The Eastern Section of the Tennessee Court of Appeals released its opinion last week in Harper v. Bradley Cnty., No. E2014-00107-COA-R9-CV (Tenn. Ct. App. Oct. 30, 2014).  The summary from the slip opinion states as follows:
The issue presented on this appeal is whether a plaintiff who brings a health care liability action against a governmental entity under the Governmental Tort Liability Act (“the GTLA”) is entitled to the 120-day extension of the statute of limitations provided by Tenn. Code Ann. § 29-26-121(c)(Supp. 2014) under the current version of the Health Care Liability Act (“the HCLA”). This inquiry focuses on the effect of the 2011 amendment to the HCLA that expressly includes “claims against the state or a political subdivision thereof” within the definition of “health care liability action.” Applying the principles set forth by the Supreme Court in Cunningham v.
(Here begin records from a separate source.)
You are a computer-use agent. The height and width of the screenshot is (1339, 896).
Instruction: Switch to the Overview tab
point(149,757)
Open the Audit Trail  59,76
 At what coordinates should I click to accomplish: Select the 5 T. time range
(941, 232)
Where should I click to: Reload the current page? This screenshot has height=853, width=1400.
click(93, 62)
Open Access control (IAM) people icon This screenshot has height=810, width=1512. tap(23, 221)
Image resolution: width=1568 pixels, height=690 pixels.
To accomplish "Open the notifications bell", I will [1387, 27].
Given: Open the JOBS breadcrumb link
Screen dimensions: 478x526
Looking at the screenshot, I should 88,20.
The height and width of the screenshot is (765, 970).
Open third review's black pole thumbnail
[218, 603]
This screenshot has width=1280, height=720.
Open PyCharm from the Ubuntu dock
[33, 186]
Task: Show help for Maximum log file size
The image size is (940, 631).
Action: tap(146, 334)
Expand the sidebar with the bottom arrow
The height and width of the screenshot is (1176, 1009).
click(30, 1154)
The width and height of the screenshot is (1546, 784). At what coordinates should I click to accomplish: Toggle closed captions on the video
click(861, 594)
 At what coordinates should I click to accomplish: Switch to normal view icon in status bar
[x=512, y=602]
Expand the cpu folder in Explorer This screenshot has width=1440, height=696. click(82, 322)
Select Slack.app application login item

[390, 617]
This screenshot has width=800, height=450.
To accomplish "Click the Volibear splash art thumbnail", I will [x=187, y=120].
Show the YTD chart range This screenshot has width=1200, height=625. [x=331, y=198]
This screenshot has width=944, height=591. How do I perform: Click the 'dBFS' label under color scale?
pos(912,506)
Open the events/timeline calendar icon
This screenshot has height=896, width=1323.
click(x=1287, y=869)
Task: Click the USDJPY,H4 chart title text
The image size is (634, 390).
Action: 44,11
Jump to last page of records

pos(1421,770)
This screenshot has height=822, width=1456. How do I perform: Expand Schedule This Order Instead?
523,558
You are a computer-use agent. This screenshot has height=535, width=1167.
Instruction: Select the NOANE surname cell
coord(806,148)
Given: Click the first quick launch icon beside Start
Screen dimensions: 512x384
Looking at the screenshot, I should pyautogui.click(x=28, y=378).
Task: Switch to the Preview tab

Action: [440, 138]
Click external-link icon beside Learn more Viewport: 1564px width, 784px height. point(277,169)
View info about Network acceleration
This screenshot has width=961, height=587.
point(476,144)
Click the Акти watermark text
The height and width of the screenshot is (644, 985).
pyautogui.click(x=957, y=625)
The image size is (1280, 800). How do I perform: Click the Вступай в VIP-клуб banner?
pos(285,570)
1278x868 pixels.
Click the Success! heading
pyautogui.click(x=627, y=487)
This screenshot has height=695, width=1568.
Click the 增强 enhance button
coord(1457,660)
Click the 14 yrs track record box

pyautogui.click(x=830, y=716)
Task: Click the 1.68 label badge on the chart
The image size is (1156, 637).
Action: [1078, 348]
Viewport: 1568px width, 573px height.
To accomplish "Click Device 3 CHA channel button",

Williamson Cnty. Hosp. Dist., 405 S.W.3d 41 (Tenn. 2013), we hold that the 2011 amendment demonstrates a clear intent on the part of the General Assembly to allow the GTLA’s one-year statute of limitations to be extended by 120 days in cases where a plaintiff satisfies the requirements of the HCLA. We affirm the judgment of the trial court denying defendant Bradley County’s motion to dismiss.
(Emphasis and italics in original.)

Here is a link to the opinion:

NOTE: This post should be read with my May 9, 2013 post discussing the Cunningham case cited in the summary above (with its footnotes foreshadowing this decision).  Here is a link to that post: 

Further, this is a must-read opinion for any lawyer who handles health care liability cases (f.k.a. medical malpractice cases).  If this case is taken up by the Tennessee Supreme Court, which is very likely, the Court will more than likely affirm the trial court as the lower appellate court did.  It is the correct decision in my humble opinion.

Lastly, it would be a safe assumption for one to think that the three-year statute of repose would be extended by 120 days via the 2011 amendment to Tenn. Code Ann. sec. 29-26-101, too. Compare Harper, supra, with T.C.A. § 29-26-121(c).  However, I am not aware of any case holding that way at this time.